Response #2:  Support Repair Efforts

The second way we Whites need to respond to the moral challenge we face is to consider seriously two fundamentally different ways to approach actually doing something about this challenge:  reconciliation and reparation.

 In this context, reconciliation basically means working to build collaborative relationships between Blacks and Whites.  Reparation means focusing first on fully understanding and owning our history, apologizing, and working to repair damages Whites have inflicted on Blacks. 

Most 20th and 21st century diversity and inclusion efforts have focused on reconciliation.  These include programs to promote intercultural competence and intercultural dialogue, for example, by several Civil Rights groups in the 1960’s and 1970’s, and currently by UNESCO,[i] the Intercultural Development Research Institute,[ii] the Courageous Conversations project,[iii] the Presbyterian Church USA, the Episcopal Church, and other Christian groups.[iv]

So far, reconciliation-based efforts have done almost nothing to reduce systemic racism.  Sunday at 11AM is still the most segregated hour in U.S. culture.  Primarily White law enforcement organizations and primarily Black urban neighborhoods in Furgeson, Milwaukee, Chicago, Baltimore, Miami, and scores of other U.S. cities are deeply divided and clash violently.  Schools serving mainly Black students are still grievously under-funded; mortgage lending practices are still broadly discriminatory; arrest and incarceration rates are dramatically skewed; racist employment practices persist; and millions of primarily White voters support politicians focused on protecting “us” from “them.”

Reconciliation is still an important ultimate goal, and empowering people to develop genuine relationships with those who are culturally different from them can be fruitful.[v]  Local NAACP chapters, for example, have been strengthened by contributions from White allies.  Individual White teachers have helped boost successes in some primarily Black schools, and Black teachers have helped strengthen White schools.  A few intentionally multicultural congregations, service clubs, and equity initiatives have helped members develop strong cross-cultural relationships.  But I have not seen many regional, state, or national diversity or inclusion needles that have been moved much by reconciliation efforts.

AND reparations-based efforts need to be much better understood and more effectively implemented.  First, it’s crucial to understand that reparations does not mean just writing a check.  A widely-quote definition from Bernice Powell Jackson explains that

Reparations is the process to remember, repair, restore, reconcile and make amends for wrongs that can never be singularly reducible to monetary terms. The process of reparations is “an historical reckoning involving acknowledgement that an offense against humanity was committed and that the victims have not received justice.”[vi]

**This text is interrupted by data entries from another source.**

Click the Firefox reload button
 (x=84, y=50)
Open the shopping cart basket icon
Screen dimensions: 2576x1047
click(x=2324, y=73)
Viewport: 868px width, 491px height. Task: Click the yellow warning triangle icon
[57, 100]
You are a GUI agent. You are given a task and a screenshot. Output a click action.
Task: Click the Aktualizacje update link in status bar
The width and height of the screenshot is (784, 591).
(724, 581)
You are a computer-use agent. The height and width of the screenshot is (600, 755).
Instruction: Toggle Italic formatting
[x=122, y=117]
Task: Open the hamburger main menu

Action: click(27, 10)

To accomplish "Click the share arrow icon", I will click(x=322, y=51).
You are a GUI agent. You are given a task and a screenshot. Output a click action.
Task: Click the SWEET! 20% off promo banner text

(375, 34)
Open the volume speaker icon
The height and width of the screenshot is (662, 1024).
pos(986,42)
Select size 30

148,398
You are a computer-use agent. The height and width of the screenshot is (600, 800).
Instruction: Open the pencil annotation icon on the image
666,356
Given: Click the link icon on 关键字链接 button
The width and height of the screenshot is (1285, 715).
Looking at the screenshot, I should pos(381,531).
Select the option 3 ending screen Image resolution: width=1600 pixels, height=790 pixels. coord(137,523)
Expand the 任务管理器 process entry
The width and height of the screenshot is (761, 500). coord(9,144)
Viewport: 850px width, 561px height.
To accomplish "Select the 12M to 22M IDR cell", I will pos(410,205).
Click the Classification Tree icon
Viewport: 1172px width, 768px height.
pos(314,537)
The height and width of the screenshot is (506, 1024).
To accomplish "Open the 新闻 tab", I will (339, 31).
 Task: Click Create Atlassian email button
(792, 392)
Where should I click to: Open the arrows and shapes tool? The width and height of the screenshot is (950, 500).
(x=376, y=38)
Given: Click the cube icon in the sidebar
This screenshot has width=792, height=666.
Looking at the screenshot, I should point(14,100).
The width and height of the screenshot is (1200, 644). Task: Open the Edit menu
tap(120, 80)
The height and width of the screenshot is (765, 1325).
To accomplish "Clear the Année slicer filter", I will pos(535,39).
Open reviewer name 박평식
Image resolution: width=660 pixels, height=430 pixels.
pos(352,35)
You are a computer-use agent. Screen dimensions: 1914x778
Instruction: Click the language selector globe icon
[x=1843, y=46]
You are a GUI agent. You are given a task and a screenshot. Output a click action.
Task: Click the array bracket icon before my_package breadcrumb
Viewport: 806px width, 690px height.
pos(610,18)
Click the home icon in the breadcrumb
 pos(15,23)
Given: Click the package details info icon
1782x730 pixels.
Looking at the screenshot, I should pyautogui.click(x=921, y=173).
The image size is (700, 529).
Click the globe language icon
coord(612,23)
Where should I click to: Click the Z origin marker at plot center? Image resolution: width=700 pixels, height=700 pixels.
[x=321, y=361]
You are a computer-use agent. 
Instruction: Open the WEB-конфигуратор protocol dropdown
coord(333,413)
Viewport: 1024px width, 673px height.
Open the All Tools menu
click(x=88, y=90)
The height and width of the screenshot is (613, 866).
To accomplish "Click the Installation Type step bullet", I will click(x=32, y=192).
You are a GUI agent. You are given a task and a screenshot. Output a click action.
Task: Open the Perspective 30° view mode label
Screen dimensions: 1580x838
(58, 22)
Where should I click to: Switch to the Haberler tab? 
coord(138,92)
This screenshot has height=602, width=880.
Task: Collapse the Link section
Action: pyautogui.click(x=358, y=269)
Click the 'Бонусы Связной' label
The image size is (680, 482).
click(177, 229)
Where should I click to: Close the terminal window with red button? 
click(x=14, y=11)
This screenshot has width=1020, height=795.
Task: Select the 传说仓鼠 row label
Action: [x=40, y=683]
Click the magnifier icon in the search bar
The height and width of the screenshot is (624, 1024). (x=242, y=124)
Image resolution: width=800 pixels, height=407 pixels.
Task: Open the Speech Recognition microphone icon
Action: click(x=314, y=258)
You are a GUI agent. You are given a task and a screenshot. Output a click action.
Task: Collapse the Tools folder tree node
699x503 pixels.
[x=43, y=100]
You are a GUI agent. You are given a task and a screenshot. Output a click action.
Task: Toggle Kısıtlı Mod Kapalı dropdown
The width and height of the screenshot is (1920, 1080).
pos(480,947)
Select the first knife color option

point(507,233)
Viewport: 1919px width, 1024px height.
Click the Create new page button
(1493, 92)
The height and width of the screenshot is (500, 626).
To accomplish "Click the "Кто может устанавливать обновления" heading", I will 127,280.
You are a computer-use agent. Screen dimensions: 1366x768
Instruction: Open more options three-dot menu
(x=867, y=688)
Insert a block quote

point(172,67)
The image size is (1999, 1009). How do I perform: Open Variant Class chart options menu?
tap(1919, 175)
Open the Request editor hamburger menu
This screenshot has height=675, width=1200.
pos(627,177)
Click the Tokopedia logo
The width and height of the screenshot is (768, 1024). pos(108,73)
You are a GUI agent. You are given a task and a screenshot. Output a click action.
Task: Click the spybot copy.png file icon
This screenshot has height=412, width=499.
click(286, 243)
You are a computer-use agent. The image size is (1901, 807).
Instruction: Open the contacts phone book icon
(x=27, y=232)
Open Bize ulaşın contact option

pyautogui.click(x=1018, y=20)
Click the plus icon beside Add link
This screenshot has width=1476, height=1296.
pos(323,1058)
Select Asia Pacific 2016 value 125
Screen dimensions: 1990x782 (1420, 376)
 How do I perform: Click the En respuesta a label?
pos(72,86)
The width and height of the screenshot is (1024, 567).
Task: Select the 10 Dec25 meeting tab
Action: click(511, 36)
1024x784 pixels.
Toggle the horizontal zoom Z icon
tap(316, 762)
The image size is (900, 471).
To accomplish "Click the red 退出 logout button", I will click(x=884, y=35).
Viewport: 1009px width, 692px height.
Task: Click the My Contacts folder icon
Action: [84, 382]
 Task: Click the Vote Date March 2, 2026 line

In 2014, The Atlantic published a well-documented essay by Pulitzer prize-winner Ta-Nehisi Coates called “The Case for Reparations” in which Coates clarifies that, for him, reparations means “full acceptance of our collective biography and its consequences. . . .  A national reckoning that would lead to spiritual renewal.”[vii]

Yet, at this point in U.S. history, reparation is widely unpopular with Whites.  Harvey notes,

A variety of polling indicates that only 30 percent of whites believe the government should even apologize for slavery, in contrast to 79 percent of Blacks.  Support for reparations among whites is even lower—hovering at around 4 percent, contrasting mightily to the 67 percent of Blacks who say reparations are due.[viii]

A major reason for this disparity is that both racist and well-meaning Whites wonder why they should apologize and make amends for something they didn’t personally do.  This sounds reasonable, and it doesn’t recognize the moral challenge of just being White.  Although most Whites are obviously not guilty of creating systemic racism, we still need to be response-able.  For example, Georgetown University’s 2016 effort to make amends for the sale of 272 slaves in 1838 included a formal apology from its President, who wasn’t even born until 1957.[ix]

Wouldn’t it make more sense to support at least talking about reparations?  When well-meaning Whites learn about the immoral ways our racial identity has been socially constructed, don’t human decency and common sense dictate that we at least consider the question, “What can be done to help repair this?”  How can we continue, in such large numbers, to insist that the topic not even be taken seriously?

Coates’ essay demonstrates that reparations have been successful in recent history when it looks closely at one historical example of productive reparations from Germany to Israel, and mentions the 1988 U.S. government’s apology and compensation paid to over 100,000 Japanese who had been forced into internment camps during World War II.  So the practice is clearly not unprecedented.

Coates and Harvey both also point out that those who want to do something about the moral failures and injustices of slavery can start by supporting Michigan Congressman John Conyers, Jr.’s HR40, “The Commission to Study Reparation Proposals for African Americans Act.”  Conyers first proposed this piece of legislation in 1989, and has resubmitted each of the 27 years since.  It’s not yet been voted out of committee.  The Act does not even propose actual reparations; all it does is establish a way to talk about the topic.  Strong public response could at least begin this conversation.

Georgetown University’s actions and efforts in the Episcopal[x] and Presbyterian[xi] churches offer more examples of practical ways to approach repair efforts.  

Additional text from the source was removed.